Scholastic honesty is expected of all students. Dishonesty will not be tolerated and will be prosecuted to the fullest extent (see SUU Policy 6.33). You are expected to have read and understood the current SUU student conduct code (SUU Policy 11.2) regarding student responsibilities and rights, the intellectual property policy (SUU Policy 5.52), information about procedures, and what constitutes acceptable behavior.

Please Note: The use of websites or services that sell essays is a violation of these policies; likewise, the use of websites or services that provide answers to assignments, quizzes, or tests is also a violation of these policies. Regarding the use of Generative Artificial Intelligence (AI), you should check with your individual course instructor.

Emergency Management Statement

In case of an emergency, the University's Emergency Notification System (ENS) will be activated. Students are encouraged to maintain updated contact information using the link on the homepage of the mySUU portal. In addition, students are encouraged to familiarize themselves with the Emergency Response Protocols posted in each classroom. Detailed information about the University's emergency management plan can be found at https://www.suu.edu/emergency.

HEOA Compliance Statement

For a full set of Higher Education Opportunity Act (HEOA) compliance statements, please visit https://www.suu.edu/heoa. The sharing of copyrighted material through peer-to-peer (P2P) file sharing, except as provided under U.S. copyright law, is prohibited by law; additional information can be found at https://my.suu.edu/help/article/1096/heoa-compliance-plan.

You are also expected to comply with policies regarding intellectual property (SUU Policy 5.52) and copyright (SUU Policy 5.54).

Mandatory Reporting

University policy (SUU Policy 5.60) requires instructors to report disclosures received from students that indicate they have been subjected to sexual misconduct/harassment. The University defines sexual harassment consistent with Federal Regulations (34 C.F.R. Part 106, Subpart D) to include quid pro quo, hostile environment harassment, sexual assault, dating violence, domestic violence, and stalking.

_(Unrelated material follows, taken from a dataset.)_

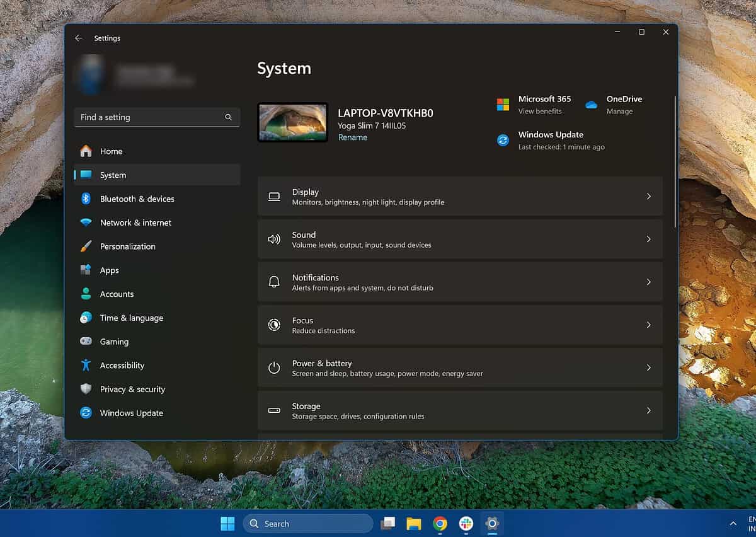Image resolution: width=756 pixels, height=537 pixels.
Task: Switch to the Home section
Action: tap(111, 151)
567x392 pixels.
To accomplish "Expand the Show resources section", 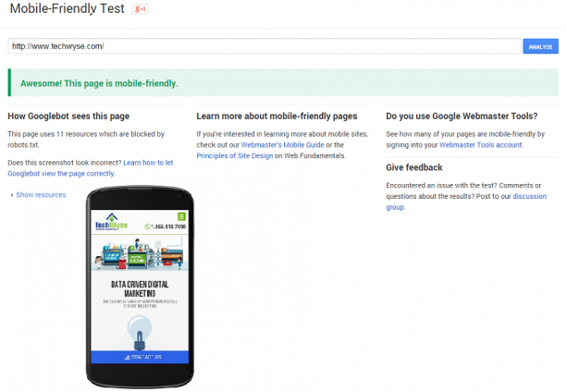I will click(x=39, y=195).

When students communicate this information to an instructor in-person, by email, or within writing assignments, the instructor will report that to the Title IX Coordinator to ensure students receive support from the Title IX Office. A reporting form is available at https://cm.maxient.com/reportingform.php?SouthernUtahUniv

Non-Discrimination Statement

SUU is committed to fostering an inclusive community of lifelong learners and believes our university's encompassing of different views, beliefs, and identities makes us stronger, more innovative, and better prepared for the global society.

SUU does not discriminate on the basis of race, religion, color, national origin, citizenship, sex (including sex discrimination and sexual harassment), sexual orientation, gender identity, age, ancestry, disability status, pregnancy, pregnancy-related conditions, genetic information, military status, veteran status, or other bases protected by applicable law in employment, treatment, admission, access to educational programs and activities, or other University benefits or services.

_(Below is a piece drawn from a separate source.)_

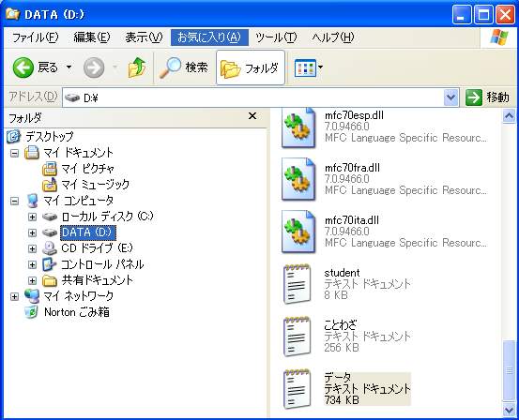Click the file list scroll-up arrow

point(509,116)
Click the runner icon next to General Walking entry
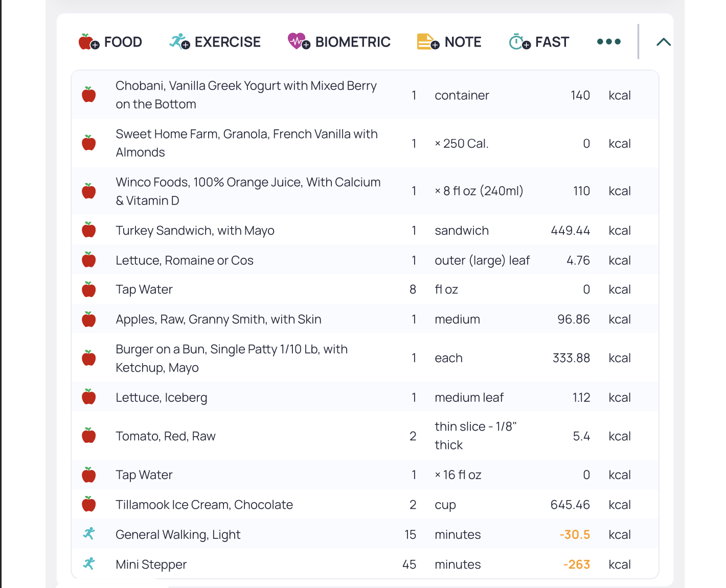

SUU strives to cultivate a campus environment that encourages freedom of expression from diverse viewpoints. We encourage all to dialogue within a spirit of respect, civility, and decency.

For additional information on non-discrimination, please see SUU Policy 5.27 and/or visit https://www.suu.edu/nondiscrimination.

Pregnancy

Students who are or become pregnant during this course may receive reasonable modifications to facilitate continued access and participation in the course. Pregnancy and related conditions are broadly defined to include pregnancy, childbirth, termination of pregnancy, lactation, related medical conditions, and recovery. To obtain reasonable modifications, please make a request to title9@suu.edu. To learn more visit: https://www.suu.edu/titleix/pregnancy.html.

Disclaimer Statement

Information contained in this syllabus, other than the grading, late assignments, makeup work, and attendance policies, may be subject to change with advance notice, as deemed appropriate by the instructor.